Concerning the disease severity, no significant difference was noticed between groups A and B. The patients with late SLE showed a high mortality rate (P = 0.024). This finding is consistent with those reported by Chen et al. (P = 0.022) (28) and some other researchers (8, 29, 38).

In both groups, stroke was the common cause of death and was mainly associated with the presence of high blood pressure (hypertension).

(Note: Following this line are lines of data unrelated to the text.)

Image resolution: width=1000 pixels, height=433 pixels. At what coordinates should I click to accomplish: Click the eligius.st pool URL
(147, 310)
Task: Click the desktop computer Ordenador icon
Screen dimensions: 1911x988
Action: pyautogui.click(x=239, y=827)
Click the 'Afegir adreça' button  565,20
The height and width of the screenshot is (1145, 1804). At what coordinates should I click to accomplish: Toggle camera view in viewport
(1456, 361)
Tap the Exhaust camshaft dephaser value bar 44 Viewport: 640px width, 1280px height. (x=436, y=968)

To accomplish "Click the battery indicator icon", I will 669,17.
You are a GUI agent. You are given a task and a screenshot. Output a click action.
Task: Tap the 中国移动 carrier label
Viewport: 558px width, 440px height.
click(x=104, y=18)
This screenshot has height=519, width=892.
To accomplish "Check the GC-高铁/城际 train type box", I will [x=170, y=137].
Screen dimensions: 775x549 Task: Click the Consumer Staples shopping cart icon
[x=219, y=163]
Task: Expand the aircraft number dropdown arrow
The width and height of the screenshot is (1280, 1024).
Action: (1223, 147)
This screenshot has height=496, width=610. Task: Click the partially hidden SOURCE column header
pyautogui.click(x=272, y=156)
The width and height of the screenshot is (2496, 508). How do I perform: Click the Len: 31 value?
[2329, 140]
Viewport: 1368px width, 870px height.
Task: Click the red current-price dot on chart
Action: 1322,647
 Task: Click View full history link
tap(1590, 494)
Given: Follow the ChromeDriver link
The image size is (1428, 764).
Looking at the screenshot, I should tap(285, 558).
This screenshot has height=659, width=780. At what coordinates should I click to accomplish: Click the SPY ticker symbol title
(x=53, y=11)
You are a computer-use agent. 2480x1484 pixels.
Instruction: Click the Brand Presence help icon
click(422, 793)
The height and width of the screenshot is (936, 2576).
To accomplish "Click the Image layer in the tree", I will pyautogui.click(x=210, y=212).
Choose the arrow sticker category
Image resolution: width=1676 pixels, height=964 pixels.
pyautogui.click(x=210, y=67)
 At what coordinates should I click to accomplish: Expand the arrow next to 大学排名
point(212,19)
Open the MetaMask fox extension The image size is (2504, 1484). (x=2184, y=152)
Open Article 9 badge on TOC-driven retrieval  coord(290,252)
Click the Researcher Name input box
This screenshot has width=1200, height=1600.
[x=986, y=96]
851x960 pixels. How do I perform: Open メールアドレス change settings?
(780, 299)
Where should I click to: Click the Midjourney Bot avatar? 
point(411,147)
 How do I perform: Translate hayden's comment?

Similarly, Bertoli et al. (38) reported cardiovascular pathologies as the leading cause of death in patients with late-onset SLE. In contrast, in their studies, Chen et al. (28) and Pu et al. (29) reported septic shock as the leading cause of death.

The small sample size of our late SLE patients was a limiting factor in the present study. Accordingly, large-scale studies are recommended to further examine the molecular physiopathology of this disease.

5.1. Conclusions

The low prevalence of late SLE and the presence of comorbidity with similar symptoms in the elderly patients make the diagnosis difficult. Accordingly, further attention to this patients group is needed to avoid diagnostic delays.